> [DATA EXTRACT]
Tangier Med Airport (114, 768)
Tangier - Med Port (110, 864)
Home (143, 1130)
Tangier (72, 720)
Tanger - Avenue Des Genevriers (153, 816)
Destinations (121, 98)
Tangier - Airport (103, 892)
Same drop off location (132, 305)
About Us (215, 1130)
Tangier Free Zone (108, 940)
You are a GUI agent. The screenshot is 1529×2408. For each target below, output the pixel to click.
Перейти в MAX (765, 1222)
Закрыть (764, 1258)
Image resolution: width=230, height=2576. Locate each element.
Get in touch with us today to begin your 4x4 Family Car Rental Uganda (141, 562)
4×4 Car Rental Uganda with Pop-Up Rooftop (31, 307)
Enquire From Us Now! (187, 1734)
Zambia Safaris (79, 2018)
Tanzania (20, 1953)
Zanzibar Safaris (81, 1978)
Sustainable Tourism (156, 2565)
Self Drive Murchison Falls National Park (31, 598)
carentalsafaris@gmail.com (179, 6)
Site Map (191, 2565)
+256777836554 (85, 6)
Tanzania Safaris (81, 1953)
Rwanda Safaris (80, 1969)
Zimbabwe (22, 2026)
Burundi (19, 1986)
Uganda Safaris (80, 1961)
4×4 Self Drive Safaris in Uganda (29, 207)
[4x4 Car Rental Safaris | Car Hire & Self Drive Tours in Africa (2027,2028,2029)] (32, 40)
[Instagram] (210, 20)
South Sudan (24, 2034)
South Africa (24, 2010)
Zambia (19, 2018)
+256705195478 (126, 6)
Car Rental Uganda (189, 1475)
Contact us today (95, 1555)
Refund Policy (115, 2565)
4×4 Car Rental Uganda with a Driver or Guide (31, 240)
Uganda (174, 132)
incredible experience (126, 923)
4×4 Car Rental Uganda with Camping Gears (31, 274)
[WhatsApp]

> [WORK INSTRUCTION]
Your answer should consist of the lines from the line with "Burundi (19, 1986)" through the last line of the data, set down exactly, both included.

> [EXERCISE RESULT]
Burundi (19, 1986)
Uganda Safaris (80, 1961)
4×4 Self Drive Safaris in Uganda (29, 207)
[4x4 Car Rental Safaris | Car Hire & Self Drive Tours in Africa (2027,2028,2029)] (32, 40)
[Instagram] (210, 20)
South Sudan (24, 2034)
South Africa (24, 2010)
Zambia (19, 2018)
+256705195478 (126, 6)
Car Rental Uganda (189, 1475)
Contact us today (95, 1555)
Refund Policy (115, 2565)
4×4 Car Rental Uganda with a Driver or Guide (31, 240)
Uganda (174, 132)
incredible experience (126, 923)
4×4 Car Rental Uganda with Camping Gears (31, 274)
[WhatsApp]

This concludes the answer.